**Given exercise**
Please render the data below as a Markdown table with two columns, No. and Line. Give each non-blank line its own numbered row.

Entries for locating words and elements:
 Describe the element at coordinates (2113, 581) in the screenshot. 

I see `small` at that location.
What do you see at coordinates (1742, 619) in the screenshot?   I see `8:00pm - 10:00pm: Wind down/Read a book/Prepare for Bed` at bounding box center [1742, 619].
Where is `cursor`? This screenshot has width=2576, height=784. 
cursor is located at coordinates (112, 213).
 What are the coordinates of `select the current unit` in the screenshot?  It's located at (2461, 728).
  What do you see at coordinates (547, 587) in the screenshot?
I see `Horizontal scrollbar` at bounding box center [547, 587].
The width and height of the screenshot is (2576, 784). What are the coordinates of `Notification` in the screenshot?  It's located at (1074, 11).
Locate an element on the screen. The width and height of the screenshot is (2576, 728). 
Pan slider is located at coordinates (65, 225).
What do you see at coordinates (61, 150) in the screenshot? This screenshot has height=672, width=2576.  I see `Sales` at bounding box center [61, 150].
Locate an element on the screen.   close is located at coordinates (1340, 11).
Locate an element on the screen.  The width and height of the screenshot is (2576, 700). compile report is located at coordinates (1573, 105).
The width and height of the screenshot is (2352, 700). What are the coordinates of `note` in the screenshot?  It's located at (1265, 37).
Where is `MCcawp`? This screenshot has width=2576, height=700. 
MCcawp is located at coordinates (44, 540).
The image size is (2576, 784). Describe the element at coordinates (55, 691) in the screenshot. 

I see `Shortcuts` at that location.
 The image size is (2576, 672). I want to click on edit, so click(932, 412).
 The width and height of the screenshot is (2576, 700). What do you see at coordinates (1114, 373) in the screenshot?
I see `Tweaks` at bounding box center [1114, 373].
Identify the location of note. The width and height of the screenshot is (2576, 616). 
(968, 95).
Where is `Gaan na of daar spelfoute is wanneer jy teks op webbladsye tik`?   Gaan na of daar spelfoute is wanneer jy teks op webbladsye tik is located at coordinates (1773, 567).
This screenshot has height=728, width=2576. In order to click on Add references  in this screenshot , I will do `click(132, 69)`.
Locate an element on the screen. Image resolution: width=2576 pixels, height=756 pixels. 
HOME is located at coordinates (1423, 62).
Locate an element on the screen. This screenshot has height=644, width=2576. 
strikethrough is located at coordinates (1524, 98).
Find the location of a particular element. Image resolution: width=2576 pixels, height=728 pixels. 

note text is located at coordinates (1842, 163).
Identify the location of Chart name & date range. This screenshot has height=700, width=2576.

**Task answer**
| No. | Line |
|---|---|
| 1 |  Describe the element at coordinates (2113, 581) in the screenshot.  |
| 2 | I see `small` at that location. |
| 3 | What do you see at coordinates (1742, 619) in the screenshot?   I see `8:00pm - 10:00pm: Wind down/Read a book/Prepare for Bed` at bounding box center [1742, 619]. |
| 4 | Where is `cursor`? This screenshot has width=2576, height=784.  |
| 5 | cursor is located at coordinates (112, 213). |
| 6 |  What are the coordinates of `select the current unit` in the screenshot?  It's located at (2461, 728). |
| 7 |   What do you see at coordinates (547, 587) in the screenshot? |
| 8 | I see `Horizontal scrollbar` at bounding box center [547, 587]. |
| 9 | The width and height of the screenshot is (2576, 784). What are the coordinates of `Notification` in the screenshot?  It's located at (1074, 11). |
| 10 | Locate an element on the screen. The width and height of the screenshot is (2576, 728).  |
| 11 | Pan slider is located at coordinates (65, 225). |
| 12 | What do you see at coordinates (61, 150) in the screenshot? This screenshot has height=672, width=2576.  I see `Sales` at bounding box center [61, 150]. |
| 13 | Locate an element on the screen.   close is located at coordinates (1340, 11). |
| 14 | Locate an element on the screen.  The width and height of the screenshot is (2576, 700). compile report is located at coordinates (1573, 105). |
| 15 | The width and height of the screenshot is (2352, 700). What are the coordinates of `note` in the screenshot?  It's located at (1265, 37). |
| 16 | Where is `MCcawp`? This screenshot has width=2576, height=700.  |
| 17 | MCcawp is located at coordinates (44, 540). |
| 18 | The image size is (2576, 784). Describe the element at coordinates (55, 691) in the screenshot.  |
| 19 | I see `Shortcuts` at that location. |
| 20 |  The image size is (2576, 672). I want to click on edit, so click(932, 412). |
| 21 |  The width and height of the screenshot is (2576, 700). What do you see at coordinates (1114, 373) in the screenshot? |
| 22 | I see `Tweaks` at bounding box center [1114, 373]. |
| 23 | Identify the location of note. The width and height of the screenshot is (2576, 616).  |
| 24 | (968, 95). |
| 25 | Where is `Gaan na of daar spelfoute is wanneer jy teks op webbladsye tik`?   Gaan na of daar spelfoute is wanneer jy teks op webbladsye tik is located at coordinates (1773, 567). |
| 26 | This screenshot has height=728, width=2576. In order to click on Add references  in this screenshot , I will do `click(132, 69)`. |
| 27 | Locate an element on the screen. Image resolution: width=2576 pixels, height=756 pixels.  |
| 28 | HOME is located at coordinates (1423, 62). |
| 29 | Locate an element on the screen. This screenshot has height=644, width=2576.  |
| 30 | strikethrough is located at coordinates (1524, 98). |
| 31 | Find the location of a particular element. Image resolution: width=2576 pixels, height=728 pixels.  |
| 32 | note text is located at coordinates (1842, 163). |
| 33 | Identify the location of Chart name & date range. This screenshot has height=700, width=2576. |